**Input data**:
● ● ● ●

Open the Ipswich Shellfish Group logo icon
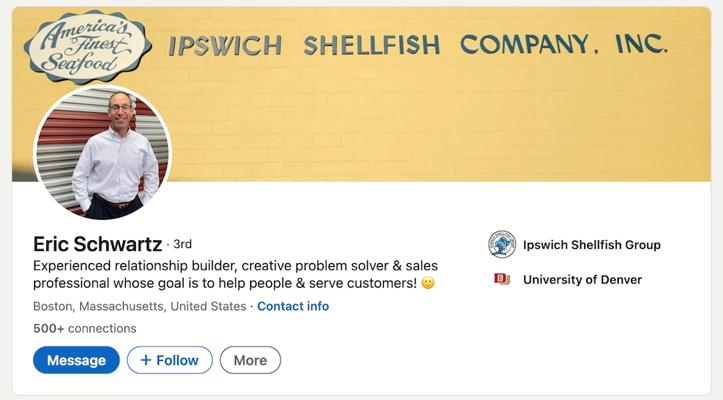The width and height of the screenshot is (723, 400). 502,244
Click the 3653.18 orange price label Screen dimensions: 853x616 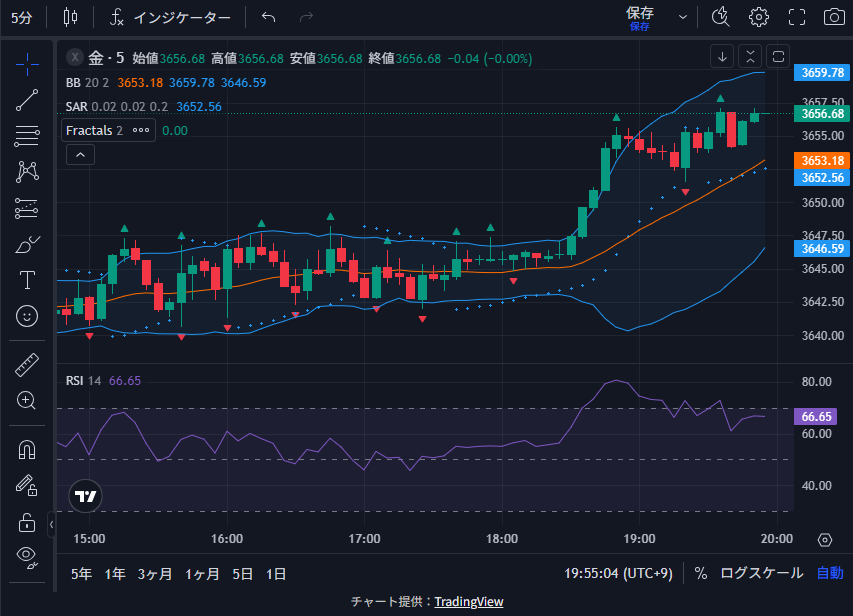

● ● ● ●

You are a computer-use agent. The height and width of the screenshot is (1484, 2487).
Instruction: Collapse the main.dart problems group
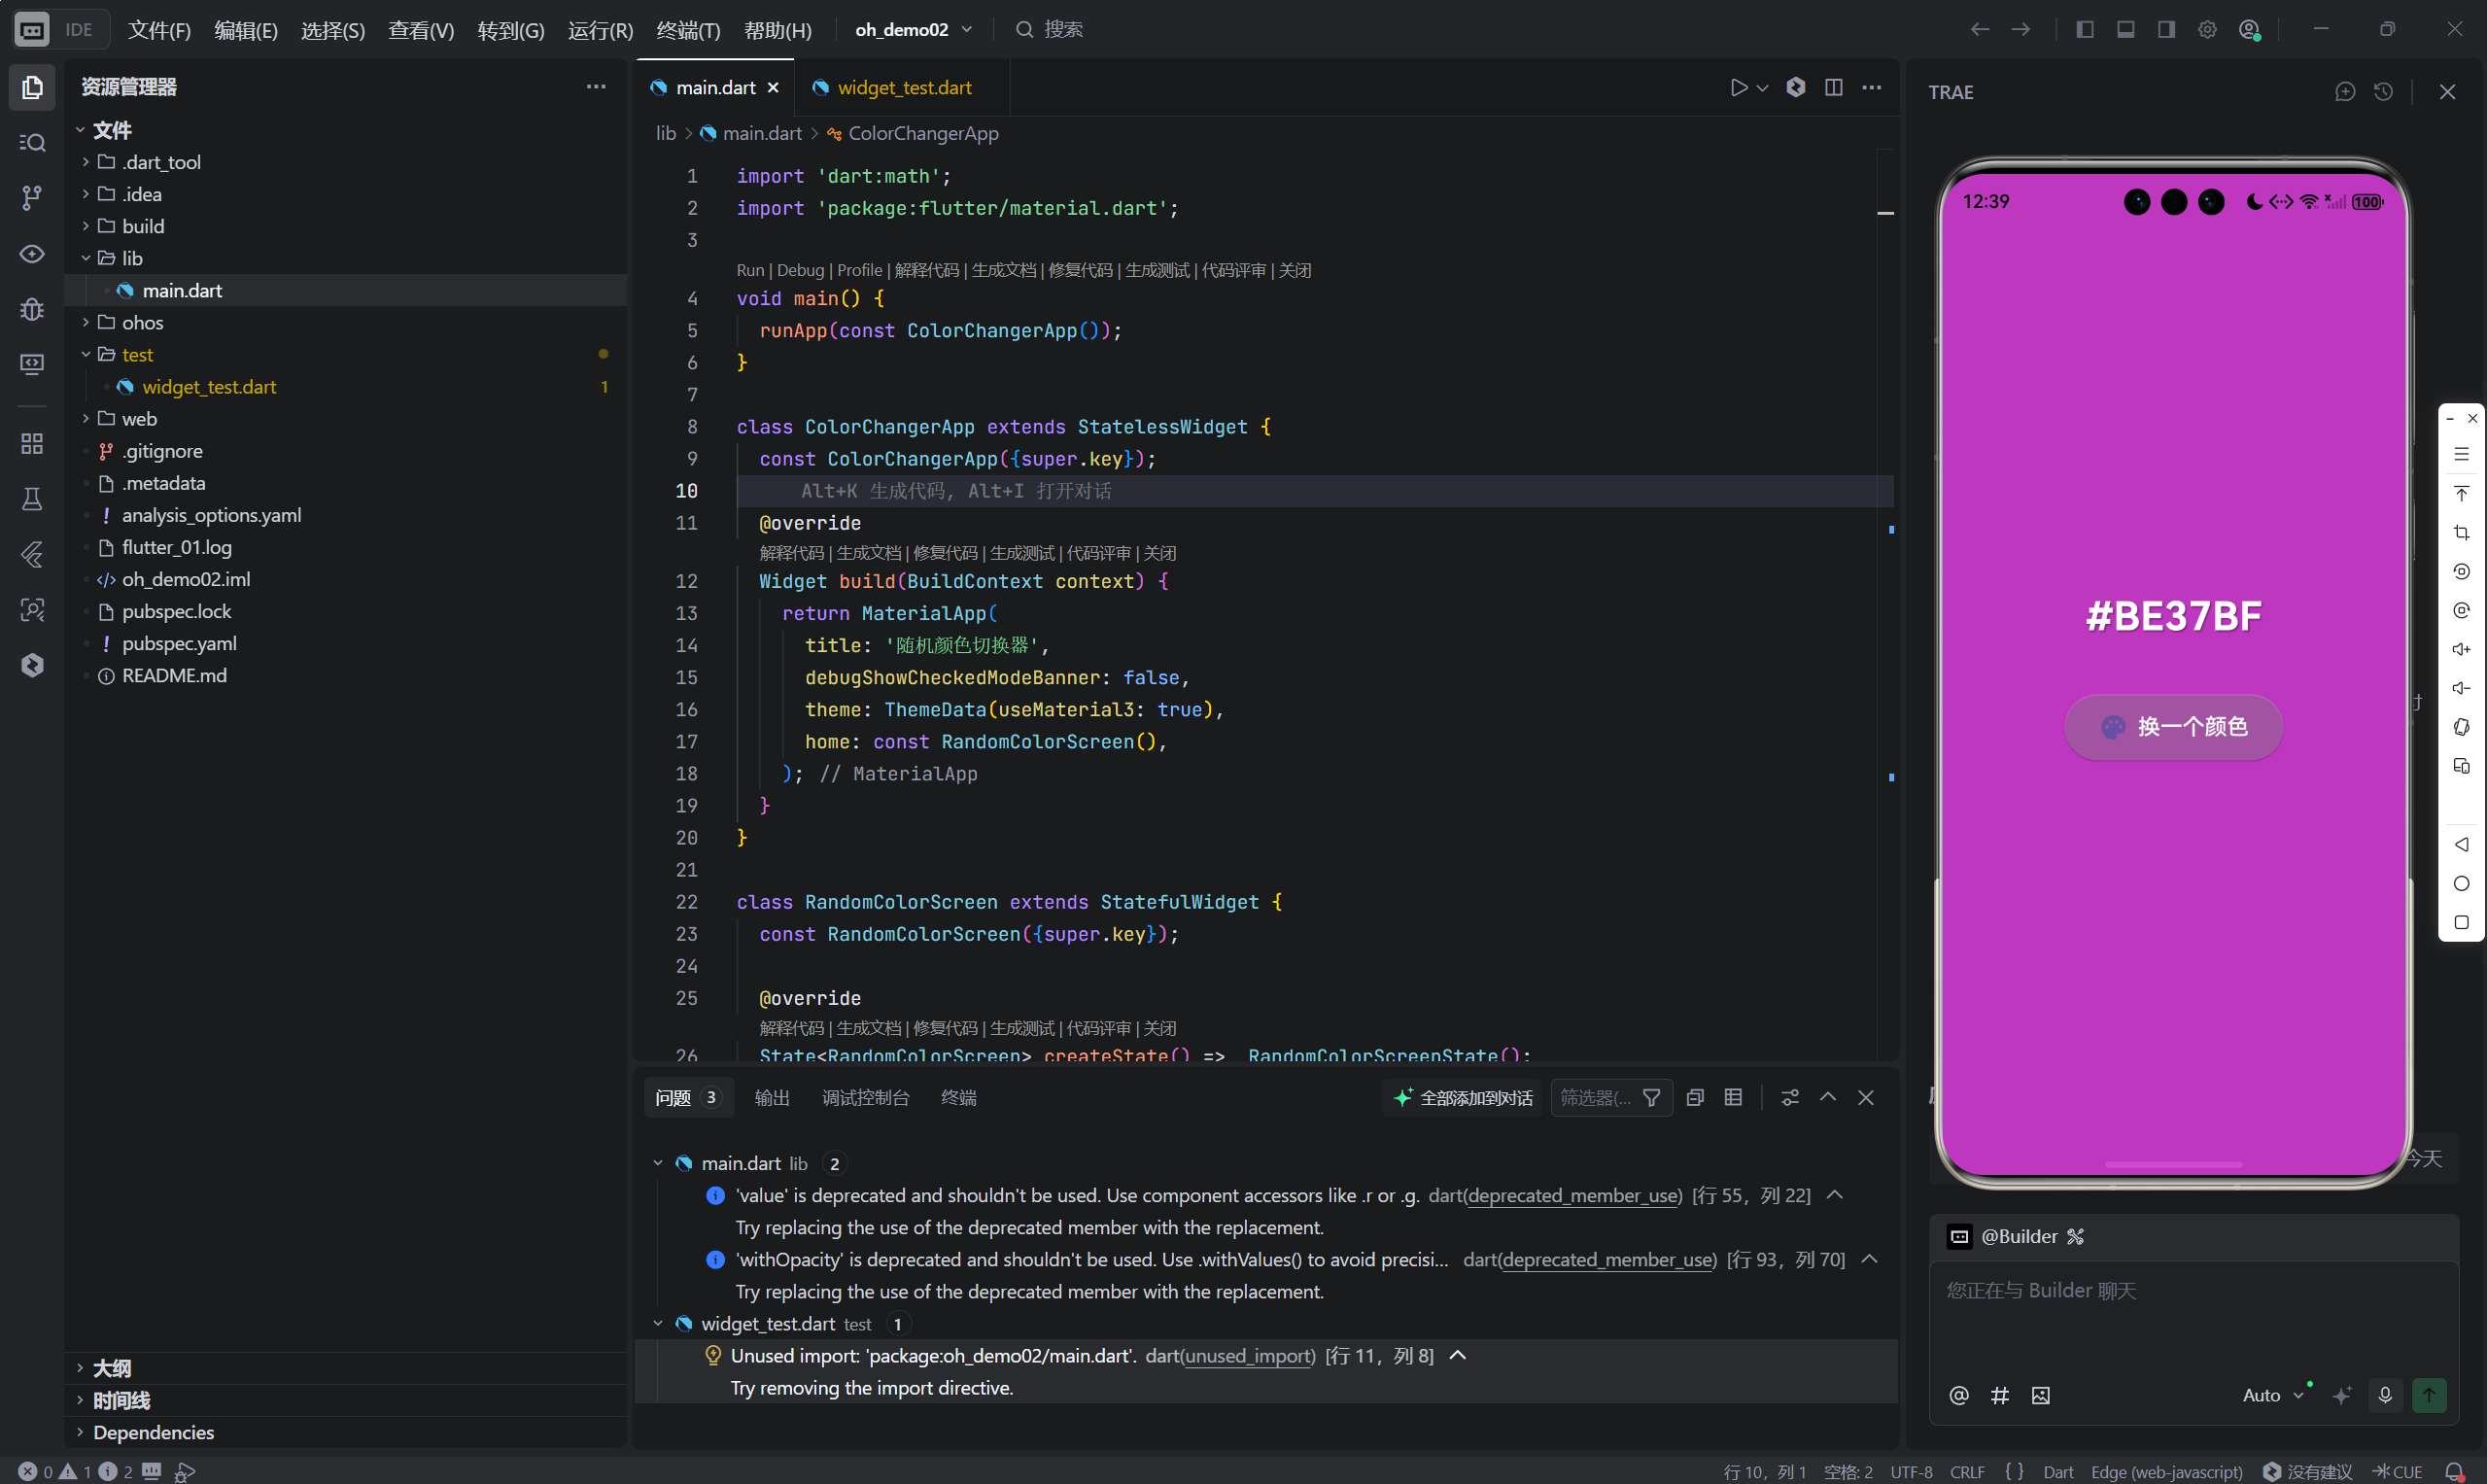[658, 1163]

● ● ● ●

**Task directions**: Copy out word for word everything in the material from the line containing "You are a computer-use" down to the line containing "[658, 1163]", both lines included. Leave the pictures out of your answer.

**Response to this task**:
You are a computer-use agent. The height and width of the screenshot is (1484, 2487).
Instruction: Collapse the main.dart problems group
[658, 1163]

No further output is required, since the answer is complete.